Modelling and optimization of Li+ extraction from brine with high Mg/Li ratio by electrochemically switched ion exchange considering thermodynamics and dynamics simultaneously

Abstract

Electrochemically switched ion exchange (ESIX) technology has been proven to be an efficient and environmental-friendly method for extracting Li+ from brine lakes. To deeply understand and mathematically express the underlying physical process of Li+ extraction in ESIX, a model is developed to describe Li+ extraction from brine lakes with a high Mg/Li mass ratio (500:1) by ESIX with an electrode coated with λ-MnO2 film. The kinetics and thermodynamics of the Li+ extraction process is considered simultaneously by coupling the Frumkin-Bulter-Volmer theory modified by electroactive site concentration with a modified Gouy-Chapman-Stern model.
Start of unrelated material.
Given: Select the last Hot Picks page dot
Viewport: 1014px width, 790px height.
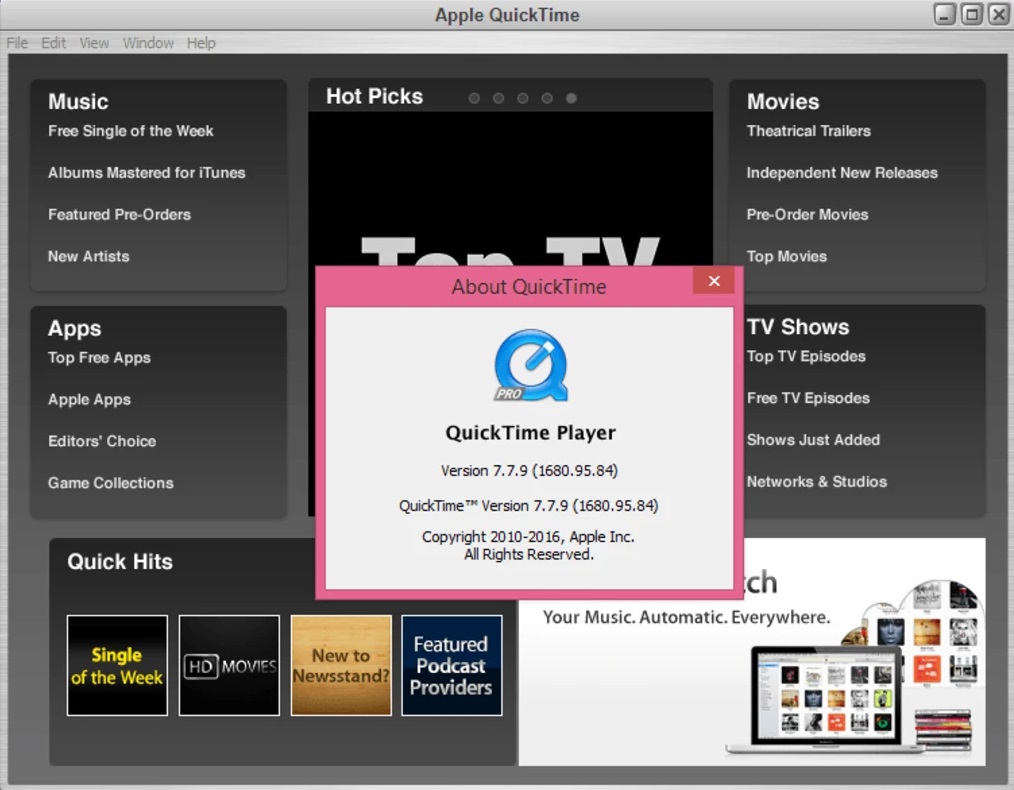Looking at the screenshot, I should [x=571, y=98].
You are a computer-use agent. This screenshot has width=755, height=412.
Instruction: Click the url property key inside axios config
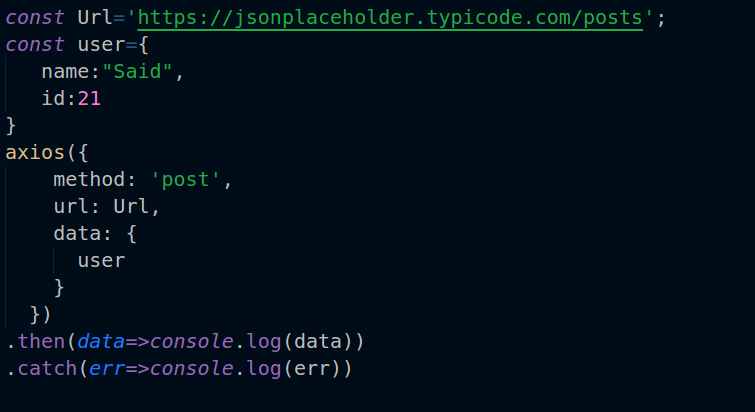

The local sensitivity analysis indicates that the performance of ESIX in Li+ adsorption is greatly influenced by cell voltage, film mass, and Stern capacitance of carbon black film, whereas these parameters have little effect on Mg2+ adsorption. The individual parameter analysis elucidates that the mass and Stern capacitance of carbon black film can regulate the potential drop distributions in different regions of ESIX system, resulting in a maximum Li+ extraction efficiency of 90.22 % due to the increased driving force in the faradic reaction and reduced charge transfer resistance. The optimization of combined parameters indicates that the optimum operation can be achieved at the conditions with a cell voltage ranging between 1.0 and 1.2 V, a Stern layer capacitance with electric double layer volume for carbon black film of 5.4 × 107 F/L, and an initial Li+ content of the treatment solution: carbon black film: λ-MnO2 film mass ratio of 0.1 kg: 9 kg: 8 kg.